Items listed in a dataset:

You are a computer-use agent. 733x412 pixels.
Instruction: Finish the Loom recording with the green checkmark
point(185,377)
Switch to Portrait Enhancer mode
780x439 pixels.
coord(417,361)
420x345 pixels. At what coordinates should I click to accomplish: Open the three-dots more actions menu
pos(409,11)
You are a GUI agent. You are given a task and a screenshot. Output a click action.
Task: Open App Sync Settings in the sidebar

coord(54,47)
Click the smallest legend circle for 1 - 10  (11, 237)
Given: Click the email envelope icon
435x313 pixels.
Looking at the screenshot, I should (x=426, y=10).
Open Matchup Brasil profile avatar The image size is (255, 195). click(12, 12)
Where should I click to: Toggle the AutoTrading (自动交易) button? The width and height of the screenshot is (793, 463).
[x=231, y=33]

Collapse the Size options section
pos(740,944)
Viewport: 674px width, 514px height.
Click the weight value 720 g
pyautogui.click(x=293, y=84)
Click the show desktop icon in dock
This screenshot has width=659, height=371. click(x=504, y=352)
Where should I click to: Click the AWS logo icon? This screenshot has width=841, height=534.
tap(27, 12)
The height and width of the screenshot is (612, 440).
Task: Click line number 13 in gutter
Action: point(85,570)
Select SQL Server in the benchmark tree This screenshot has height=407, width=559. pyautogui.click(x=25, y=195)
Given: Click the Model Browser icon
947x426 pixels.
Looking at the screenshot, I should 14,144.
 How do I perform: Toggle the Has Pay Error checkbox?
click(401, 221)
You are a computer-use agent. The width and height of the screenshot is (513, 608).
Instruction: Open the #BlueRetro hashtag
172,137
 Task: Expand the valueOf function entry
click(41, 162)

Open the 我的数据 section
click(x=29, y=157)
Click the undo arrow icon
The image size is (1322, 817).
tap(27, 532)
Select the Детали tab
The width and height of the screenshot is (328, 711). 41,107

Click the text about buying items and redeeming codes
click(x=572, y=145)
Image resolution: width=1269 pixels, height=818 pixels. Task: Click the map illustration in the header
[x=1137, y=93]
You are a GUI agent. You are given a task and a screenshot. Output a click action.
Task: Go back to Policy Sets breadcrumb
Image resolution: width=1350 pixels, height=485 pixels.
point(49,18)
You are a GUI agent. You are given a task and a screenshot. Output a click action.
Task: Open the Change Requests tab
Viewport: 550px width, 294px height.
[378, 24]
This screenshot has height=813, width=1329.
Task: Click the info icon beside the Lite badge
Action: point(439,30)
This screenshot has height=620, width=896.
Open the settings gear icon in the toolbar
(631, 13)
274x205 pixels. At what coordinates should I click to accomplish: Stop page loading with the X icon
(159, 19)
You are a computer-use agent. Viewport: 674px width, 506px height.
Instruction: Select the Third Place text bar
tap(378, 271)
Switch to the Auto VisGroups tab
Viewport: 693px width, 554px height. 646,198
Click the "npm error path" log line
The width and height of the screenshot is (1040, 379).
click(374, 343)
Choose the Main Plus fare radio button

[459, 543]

• YOUR INSTRUCTIONS:
Print the entries again so that each one matches exactly.

• RESPONSE FOR THIS EXERCISE:
You are a computer-use agent. 733x412 pixels.
Instruction: Finish the Loom recording with the green checkmark
point(185,377)
Switch to Portrait Enhancer mode
780x439 pixels.
coord(417,361)
420x345 pixels. At what coordinates should I click to accomplish: Open the three-dots more actions menu
pos(409,11)
You are a GUI agent. You are given a task and a screenshot. Output a click action.
Task: Open App Sync Settings in the sidebar

coord(54,47)
Click the smallest legend circle for 1 - 10  (11, 237)
Given: Click the email envelope icon
435x313 pixels.
Looking at the screenshot, I should (x=426, y=10).
Open Matchup Brasil profile avatar The image size is (255, 195). click(12, 12)
Where should I click to: Toggle the AutoTrading (自动交易) button? The width and height of the screenshot is (793, 463).
[x=231, y=33]

Collapse the Size options section
pos(740,944)
Viewport: 674px width, 514px height.
Click the weight value 720 g
pyautogui.click(x=293, y=84)
Click the show desktop icon in dock
This screenshot has width=659, height=371. click(x=504, y=352)
Where should I click to: Click the AWS logo icon? This screenshot has width=841, height=534.
tap(27, 12)
The height and width of the screenshot is (612, 440).
Task: Click line number 13 in gutter
Action: point(85,570)
Select SQL Server in the benchmark tree This screenshot has height=407, width=559. pyautogui.click(x=25, y=195)
Given: Click the Model Browser icon
947x426 pixels.
Looking at the screenshot, I should 14,144.
 How do I perform: Toggle the Has Pay Error checkbox?
click(401, 221)
You are a computer-use agent. The width and height of the screenshot is (513, 608).
Instruction: Open the #BlueRetro hashtag
172,137
 Task: Expand the valueOf function entry
click(41, 162)

Open the 我的数据 section
click(x=29, y=157)
Click the undo arrow icon
The image size is (1322, 817).
tap(27, 532)
Select the Детали tab
The width and height of the screenshot is (328, 711). 41,107

Click the text about buying items and redeeming codes
click(x=572, y=145)
Image resolution: width=1269 pixels, height=818 pixels. Task: Click the map illustration in the header
[x=1137, y=93]
You are a GUI agent. You are given a task and a screenshot. Output a click action.
Task: Go back to Policy Sets breadcrumb
Image resolution: width=1350 pixels, height=485 pixels.
point(49,18)
You are a GUI agent. You are given a task and a screenshot. Output a click action.
Task: Open the Change Requests tab
Viewport: 550px width, 294px height.
[378, 24]
This screenshot has height=813, width=1329.
Task: Click the info icon beside the Lite badge
Action: point(439,30)
This screenshot has height=620, width=896.
Open the settings gear icon in the toolbar
(631, 13)
274x205 pixels. At what coordinates should I click to accomplish: Stop page loading with the X icon
(159, 19)
You are a computer-use agent. Viewport: 674px width, 506px height.
Instruction: Select the Third Place text bar
tap(378, 271)
Switch to the Auto VisGroups tab
Viewport: 693px width, 554px height. 646,198
Click the "npm error path" log line
The width and height of the screenshot is (1040, 379).
click(374, 343)
Choose the Main Plus fare radio button

[459, 543]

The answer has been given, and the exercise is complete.